* **What you will do**: According to the opinion piece on pandemic learning pods, why will the pods widen the opportunity gap? Answer in one to three sentences.

Opinion | The Latest in School Segregation: Private Pandemic ‘Pods’


As school districts across the nation announce that their buildings will remain closed in the fall, parents are quickly organizing “learning pods” or “pandemic pods” — small groupings of children who gather every day and learn in a shared space, often participating in the online instruction provided by their schools. Pods are supervised either by a hired private teacher or other adult, or with parents taking turns.

At face value, learning pods seem a necessary solution to the current crisis. But in practice, they will exacerbate inequities, racial segregation and the opportunity gap within schools. Children whose parents have the means to participate in learning pods will most likely return to school academically ahead, while many low-income children will struggle at home without computers or reliable internet for online learning.

As a social emotional learning specialist, I know how important connection, community and socialization are for children and adults. I also know that parents are being crushed under the weight of having to simultaneously parent, work, and teach their children. Nowhere is the anxiety, fear and devastation that is gripping our country more evident than in our education system. The appeal of learning pods is immense. For parents who need to work and can’t supervise their children’s learning, joining a pod may feel like the only way they can educate their kids and keep their jobs.

Based on what I’ve seen online, the learning pod movement appears to be led by families with means, a large portion of whom are white. Paradoxically, at a time when the Black Lives Matter movement has prompted a national reckoning with white supremacy, white parents are again ignoring racial and class inequality when it comes to educating their children. As a result, they are actively replicating the systems that many of them say they want to dismantle.

Take the school where I work, a racially and economically diverse public elementary school in the heart of Atlanta. It’s a gentrifying school within a gentrifying neighborhood. The building is bordered by half-a-million-dollar homes on one side, and low-income apartments on the other, where a large portion of our Black students live.

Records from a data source
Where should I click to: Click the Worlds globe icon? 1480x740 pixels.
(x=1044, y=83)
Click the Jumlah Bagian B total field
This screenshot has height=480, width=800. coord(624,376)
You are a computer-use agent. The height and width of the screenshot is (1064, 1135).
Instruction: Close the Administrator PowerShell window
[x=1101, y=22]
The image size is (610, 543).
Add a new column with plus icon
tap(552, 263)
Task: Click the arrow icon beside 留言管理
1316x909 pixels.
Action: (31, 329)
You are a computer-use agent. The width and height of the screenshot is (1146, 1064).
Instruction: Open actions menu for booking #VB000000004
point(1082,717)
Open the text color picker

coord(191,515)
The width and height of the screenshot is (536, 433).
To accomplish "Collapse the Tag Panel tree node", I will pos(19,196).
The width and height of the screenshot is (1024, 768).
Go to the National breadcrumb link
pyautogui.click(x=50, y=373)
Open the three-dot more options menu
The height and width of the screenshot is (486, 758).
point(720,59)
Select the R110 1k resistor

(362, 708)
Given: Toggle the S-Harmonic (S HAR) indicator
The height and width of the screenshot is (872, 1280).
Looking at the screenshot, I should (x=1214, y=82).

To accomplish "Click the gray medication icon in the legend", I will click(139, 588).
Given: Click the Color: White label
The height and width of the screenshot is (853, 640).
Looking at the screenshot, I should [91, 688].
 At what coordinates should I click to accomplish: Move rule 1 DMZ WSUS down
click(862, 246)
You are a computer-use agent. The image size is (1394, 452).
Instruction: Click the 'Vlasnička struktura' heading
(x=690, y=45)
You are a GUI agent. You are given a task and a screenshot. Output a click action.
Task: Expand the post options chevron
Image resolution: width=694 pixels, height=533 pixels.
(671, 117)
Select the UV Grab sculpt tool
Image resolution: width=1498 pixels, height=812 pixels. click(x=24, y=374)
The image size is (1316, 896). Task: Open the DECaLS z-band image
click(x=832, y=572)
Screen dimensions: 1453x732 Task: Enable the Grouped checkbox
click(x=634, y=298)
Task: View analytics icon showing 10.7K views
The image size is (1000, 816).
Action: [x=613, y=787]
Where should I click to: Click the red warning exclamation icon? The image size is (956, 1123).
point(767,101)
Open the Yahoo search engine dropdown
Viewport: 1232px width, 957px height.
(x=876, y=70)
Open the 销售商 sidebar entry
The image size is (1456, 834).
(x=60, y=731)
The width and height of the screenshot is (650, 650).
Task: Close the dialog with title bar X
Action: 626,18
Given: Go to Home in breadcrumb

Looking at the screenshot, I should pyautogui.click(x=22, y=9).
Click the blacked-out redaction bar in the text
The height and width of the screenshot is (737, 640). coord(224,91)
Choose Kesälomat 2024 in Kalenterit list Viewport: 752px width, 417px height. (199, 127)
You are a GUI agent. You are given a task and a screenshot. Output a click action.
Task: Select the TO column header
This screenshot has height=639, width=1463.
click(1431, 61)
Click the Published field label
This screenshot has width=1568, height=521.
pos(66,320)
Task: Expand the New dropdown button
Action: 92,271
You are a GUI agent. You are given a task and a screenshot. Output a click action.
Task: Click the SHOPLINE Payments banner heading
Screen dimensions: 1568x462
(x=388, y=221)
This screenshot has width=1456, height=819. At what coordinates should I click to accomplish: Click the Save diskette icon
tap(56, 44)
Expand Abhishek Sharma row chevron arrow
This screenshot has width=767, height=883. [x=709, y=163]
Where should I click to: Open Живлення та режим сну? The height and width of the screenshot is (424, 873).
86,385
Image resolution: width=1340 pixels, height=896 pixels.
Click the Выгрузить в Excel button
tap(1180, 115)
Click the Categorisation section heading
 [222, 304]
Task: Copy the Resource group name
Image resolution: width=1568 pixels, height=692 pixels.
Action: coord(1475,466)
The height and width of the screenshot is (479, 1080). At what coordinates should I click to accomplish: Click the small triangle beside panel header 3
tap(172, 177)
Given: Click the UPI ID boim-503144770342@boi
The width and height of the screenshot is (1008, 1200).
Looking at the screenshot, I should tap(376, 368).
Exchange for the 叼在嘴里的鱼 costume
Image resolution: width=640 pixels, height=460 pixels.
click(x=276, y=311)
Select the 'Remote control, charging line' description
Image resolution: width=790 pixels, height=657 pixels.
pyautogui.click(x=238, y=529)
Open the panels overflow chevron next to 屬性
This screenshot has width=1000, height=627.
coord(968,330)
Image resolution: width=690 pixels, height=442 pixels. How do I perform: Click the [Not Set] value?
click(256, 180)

* **Solution**: Children whose parents can afford to join learning pods will most likely return to school academically ahead. Meanwhile, many low-income children will struggle at home without computers or reliable internet for online learning.